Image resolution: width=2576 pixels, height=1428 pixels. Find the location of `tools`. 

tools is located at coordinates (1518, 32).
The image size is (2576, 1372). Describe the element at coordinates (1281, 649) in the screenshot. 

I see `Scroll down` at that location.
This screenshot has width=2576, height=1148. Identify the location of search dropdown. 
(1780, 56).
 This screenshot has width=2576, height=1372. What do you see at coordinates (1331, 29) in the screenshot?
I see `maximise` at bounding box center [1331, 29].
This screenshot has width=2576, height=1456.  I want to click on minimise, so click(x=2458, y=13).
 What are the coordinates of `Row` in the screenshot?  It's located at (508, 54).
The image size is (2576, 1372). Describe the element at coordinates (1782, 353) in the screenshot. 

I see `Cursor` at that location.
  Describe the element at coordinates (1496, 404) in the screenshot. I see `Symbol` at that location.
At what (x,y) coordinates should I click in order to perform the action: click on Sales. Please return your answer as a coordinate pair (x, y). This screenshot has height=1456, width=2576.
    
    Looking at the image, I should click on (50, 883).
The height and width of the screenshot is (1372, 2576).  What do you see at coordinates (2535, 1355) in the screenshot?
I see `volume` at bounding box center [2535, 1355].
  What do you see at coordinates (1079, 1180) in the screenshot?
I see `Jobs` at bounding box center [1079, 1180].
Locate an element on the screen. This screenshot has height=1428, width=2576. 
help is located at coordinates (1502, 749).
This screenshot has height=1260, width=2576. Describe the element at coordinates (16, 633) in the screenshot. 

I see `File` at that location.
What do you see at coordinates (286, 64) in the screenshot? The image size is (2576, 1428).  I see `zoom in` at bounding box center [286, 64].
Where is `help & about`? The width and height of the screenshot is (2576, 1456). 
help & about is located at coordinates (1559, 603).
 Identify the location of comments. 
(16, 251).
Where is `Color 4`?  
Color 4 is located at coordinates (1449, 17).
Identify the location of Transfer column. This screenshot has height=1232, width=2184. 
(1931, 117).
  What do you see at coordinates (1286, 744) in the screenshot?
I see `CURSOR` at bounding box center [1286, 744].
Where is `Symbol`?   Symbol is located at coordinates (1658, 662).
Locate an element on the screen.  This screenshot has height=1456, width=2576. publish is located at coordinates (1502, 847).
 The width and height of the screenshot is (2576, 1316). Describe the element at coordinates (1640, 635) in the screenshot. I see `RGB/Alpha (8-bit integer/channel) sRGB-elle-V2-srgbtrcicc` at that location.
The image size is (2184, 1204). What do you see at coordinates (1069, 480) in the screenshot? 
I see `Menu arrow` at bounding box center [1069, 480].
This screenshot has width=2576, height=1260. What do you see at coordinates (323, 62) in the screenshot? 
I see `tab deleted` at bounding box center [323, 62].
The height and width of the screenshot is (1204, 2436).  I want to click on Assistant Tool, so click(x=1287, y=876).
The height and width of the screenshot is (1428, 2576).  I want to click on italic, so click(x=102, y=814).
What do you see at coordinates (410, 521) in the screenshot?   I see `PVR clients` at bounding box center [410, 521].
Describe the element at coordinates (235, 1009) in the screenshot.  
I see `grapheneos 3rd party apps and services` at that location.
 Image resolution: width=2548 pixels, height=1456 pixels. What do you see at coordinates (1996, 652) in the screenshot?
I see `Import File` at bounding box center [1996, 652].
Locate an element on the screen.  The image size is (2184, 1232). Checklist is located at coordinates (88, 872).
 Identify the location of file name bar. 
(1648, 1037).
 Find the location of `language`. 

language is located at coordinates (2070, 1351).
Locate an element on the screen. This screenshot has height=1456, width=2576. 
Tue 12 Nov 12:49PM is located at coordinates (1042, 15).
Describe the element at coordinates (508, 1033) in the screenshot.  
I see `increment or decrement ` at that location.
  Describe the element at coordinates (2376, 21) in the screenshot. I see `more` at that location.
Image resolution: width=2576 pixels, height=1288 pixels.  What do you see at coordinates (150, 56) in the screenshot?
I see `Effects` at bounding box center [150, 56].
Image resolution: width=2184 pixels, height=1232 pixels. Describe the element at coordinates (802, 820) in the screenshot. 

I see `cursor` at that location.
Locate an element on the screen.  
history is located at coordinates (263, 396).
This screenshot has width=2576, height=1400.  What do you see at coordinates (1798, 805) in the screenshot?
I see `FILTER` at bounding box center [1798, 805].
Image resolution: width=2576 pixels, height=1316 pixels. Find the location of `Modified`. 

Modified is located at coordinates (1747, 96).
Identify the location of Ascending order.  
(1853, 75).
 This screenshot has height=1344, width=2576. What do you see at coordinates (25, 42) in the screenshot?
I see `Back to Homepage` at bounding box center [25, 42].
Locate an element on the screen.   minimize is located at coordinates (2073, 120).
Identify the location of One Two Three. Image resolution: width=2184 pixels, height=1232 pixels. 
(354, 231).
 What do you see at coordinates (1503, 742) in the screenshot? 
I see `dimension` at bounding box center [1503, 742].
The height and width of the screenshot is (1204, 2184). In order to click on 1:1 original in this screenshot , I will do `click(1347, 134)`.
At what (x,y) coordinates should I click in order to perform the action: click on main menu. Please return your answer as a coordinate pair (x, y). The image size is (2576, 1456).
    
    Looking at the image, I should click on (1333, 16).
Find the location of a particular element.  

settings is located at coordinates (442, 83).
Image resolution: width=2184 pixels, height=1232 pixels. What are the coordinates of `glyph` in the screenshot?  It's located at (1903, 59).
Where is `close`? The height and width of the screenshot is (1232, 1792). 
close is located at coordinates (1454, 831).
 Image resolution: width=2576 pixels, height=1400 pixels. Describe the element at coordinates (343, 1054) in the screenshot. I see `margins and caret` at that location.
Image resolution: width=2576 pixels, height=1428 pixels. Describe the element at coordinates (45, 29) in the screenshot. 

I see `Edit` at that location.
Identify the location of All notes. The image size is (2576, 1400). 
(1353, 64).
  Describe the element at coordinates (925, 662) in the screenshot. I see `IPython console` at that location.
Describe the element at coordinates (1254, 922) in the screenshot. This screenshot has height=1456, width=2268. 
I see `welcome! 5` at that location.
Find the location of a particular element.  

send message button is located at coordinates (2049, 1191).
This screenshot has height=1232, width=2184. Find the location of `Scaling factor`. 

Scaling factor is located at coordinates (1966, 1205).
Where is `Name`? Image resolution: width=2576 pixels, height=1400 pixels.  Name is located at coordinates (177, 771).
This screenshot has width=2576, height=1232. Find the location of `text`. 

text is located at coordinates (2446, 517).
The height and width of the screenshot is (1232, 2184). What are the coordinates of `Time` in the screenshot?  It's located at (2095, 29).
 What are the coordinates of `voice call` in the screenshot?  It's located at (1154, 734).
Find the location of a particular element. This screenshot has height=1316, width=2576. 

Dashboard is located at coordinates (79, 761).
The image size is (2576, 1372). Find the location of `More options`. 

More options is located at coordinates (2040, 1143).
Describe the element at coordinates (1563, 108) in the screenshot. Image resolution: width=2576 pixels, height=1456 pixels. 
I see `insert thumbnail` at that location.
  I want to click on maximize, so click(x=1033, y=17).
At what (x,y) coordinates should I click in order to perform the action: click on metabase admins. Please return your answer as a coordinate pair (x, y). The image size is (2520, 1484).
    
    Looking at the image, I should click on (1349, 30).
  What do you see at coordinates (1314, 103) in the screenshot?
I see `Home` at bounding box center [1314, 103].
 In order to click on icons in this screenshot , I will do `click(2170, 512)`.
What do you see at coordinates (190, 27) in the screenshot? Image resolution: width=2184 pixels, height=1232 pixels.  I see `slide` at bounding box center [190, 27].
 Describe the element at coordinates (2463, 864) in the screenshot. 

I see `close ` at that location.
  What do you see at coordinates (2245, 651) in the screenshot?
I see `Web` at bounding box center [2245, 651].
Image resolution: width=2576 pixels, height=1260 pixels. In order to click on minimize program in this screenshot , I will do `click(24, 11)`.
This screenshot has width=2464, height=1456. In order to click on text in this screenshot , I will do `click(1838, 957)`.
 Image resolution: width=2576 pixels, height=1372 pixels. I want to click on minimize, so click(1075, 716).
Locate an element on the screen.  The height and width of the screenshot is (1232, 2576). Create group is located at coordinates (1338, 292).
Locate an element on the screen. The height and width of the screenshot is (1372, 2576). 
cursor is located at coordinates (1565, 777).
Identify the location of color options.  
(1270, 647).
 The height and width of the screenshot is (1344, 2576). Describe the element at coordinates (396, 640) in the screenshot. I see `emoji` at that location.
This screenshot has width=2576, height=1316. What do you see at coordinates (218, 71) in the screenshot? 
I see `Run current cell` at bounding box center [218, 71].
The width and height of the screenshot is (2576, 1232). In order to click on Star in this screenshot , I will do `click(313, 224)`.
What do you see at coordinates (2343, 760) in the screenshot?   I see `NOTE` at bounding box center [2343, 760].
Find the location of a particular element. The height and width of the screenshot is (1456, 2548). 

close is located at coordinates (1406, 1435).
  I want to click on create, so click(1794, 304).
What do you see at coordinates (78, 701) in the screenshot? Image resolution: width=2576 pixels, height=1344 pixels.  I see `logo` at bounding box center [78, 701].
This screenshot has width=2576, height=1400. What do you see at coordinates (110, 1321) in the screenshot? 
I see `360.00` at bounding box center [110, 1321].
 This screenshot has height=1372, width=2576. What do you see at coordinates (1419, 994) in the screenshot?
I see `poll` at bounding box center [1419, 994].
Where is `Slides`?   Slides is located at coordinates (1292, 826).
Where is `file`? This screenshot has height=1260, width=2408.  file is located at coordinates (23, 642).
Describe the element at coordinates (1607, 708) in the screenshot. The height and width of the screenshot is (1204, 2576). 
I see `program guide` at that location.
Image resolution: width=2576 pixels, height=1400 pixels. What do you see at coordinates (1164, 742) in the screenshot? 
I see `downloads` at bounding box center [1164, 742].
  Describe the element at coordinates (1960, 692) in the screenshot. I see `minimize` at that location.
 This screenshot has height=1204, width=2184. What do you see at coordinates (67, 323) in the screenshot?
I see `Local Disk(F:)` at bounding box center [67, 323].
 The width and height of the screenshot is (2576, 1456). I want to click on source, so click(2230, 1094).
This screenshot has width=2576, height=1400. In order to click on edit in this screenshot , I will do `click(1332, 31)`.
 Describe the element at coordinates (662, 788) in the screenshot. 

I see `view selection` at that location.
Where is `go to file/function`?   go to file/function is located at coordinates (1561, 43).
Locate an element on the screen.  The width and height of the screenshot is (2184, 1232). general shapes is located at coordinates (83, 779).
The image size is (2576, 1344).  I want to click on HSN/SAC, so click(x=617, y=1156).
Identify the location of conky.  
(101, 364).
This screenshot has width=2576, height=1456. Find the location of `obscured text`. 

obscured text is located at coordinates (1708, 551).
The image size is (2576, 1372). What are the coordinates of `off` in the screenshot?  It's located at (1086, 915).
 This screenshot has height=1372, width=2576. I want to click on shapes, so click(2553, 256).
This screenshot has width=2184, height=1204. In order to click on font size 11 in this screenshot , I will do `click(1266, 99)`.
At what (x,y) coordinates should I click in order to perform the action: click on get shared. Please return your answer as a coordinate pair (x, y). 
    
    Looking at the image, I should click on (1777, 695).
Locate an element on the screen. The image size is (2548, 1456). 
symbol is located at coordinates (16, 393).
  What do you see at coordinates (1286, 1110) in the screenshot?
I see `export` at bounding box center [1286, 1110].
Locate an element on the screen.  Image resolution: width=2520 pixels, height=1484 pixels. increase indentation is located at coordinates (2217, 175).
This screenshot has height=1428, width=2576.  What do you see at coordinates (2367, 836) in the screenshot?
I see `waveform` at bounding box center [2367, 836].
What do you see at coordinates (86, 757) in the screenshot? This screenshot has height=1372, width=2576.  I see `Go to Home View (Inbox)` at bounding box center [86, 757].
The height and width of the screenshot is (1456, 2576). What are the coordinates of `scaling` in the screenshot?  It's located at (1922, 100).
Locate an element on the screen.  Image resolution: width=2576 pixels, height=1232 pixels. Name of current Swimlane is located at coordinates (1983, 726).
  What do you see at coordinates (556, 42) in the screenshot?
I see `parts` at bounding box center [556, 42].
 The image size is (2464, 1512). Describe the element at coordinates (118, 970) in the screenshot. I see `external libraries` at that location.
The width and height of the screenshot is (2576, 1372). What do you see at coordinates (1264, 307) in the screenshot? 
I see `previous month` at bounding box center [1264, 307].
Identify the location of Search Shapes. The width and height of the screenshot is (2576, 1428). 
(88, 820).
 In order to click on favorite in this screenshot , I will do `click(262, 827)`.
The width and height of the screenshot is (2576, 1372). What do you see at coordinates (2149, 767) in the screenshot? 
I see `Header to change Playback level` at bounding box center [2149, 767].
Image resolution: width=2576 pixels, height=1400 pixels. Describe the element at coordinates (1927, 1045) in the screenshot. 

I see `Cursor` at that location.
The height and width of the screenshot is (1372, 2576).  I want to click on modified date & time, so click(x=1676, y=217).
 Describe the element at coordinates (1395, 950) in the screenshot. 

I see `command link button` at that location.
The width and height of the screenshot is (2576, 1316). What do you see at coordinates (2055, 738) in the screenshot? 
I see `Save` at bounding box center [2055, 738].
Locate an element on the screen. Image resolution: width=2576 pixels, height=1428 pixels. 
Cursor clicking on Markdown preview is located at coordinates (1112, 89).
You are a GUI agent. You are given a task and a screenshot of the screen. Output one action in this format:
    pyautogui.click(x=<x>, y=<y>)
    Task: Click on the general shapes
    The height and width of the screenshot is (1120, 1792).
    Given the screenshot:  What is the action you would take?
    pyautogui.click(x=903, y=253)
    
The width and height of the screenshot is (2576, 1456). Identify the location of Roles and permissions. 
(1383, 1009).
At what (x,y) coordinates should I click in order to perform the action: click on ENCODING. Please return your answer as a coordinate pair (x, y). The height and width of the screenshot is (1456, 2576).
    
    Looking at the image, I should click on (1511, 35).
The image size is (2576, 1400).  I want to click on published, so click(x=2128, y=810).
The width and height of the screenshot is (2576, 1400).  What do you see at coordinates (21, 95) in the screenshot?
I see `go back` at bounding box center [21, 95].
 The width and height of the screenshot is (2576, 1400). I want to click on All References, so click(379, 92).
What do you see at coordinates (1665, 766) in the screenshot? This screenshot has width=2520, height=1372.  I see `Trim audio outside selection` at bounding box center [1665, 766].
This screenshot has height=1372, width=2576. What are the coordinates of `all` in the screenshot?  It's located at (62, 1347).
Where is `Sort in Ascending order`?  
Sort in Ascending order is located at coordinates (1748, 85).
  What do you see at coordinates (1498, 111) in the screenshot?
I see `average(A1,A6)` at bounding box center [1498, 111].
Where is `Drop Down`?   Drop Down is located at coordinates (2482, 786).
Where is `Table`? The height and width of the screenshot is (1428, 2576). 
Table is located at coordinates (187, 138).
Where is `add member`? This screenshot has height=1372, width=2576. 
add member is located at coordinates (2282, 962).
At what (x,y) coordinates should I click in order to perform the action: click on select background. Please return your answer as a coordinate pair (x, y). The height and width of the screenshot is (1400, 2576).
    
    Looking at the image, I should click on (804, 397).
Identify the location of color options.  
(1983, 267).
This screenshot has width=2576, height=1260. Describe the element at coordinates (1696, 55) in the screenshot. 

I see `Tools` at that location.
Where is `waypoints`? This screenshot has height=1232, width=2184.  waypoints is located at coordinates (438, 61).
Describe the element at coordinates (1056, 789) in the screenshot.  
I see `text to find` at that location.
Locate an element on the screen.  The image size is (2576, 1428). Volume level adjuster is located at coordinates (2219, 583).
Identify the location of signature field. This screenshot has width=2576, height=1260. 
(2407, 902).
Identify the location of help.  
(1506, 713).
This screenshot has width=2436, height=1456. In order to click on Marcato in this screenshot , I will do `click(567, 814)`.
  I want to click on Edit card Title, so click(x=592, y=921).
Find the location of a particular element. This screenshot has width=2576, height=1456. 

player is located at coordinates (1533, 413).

══════════════════════════════

#### TASK INSTRUCTIONS:
Reproduce the lines of the data above without any changes, starting with the line that contains "Identify the location of conky." and going on through the line that contains "Looking at the image, I should click on (1777, 695).".

#### ANSWER TO THIS TASK:
Identify the location of conky.  
(101, 364).
This screenshot has width=2576, height=1456. Find the location of `obscured text`. 

obscured text is located at coordinates (1708, 551).
The image size is (2576, 1372). What are the coordinates of `off` in the screenshot?  It's located at (1086, 915).
 This screenshot has height=1372, width=2576. I want to click on shapes, so click(2553, 256).
This screenshot has width=2184, height=1204. In order to click on font size 11 in this screenshot , I will do `click(1266, 99)`.
At what (x,y) coordinates should I click in order to perform the action: click on get shared. Please return your answer as a coordinate pair (x, y). 
    
    Looking at the image, I should click on (1777, 695).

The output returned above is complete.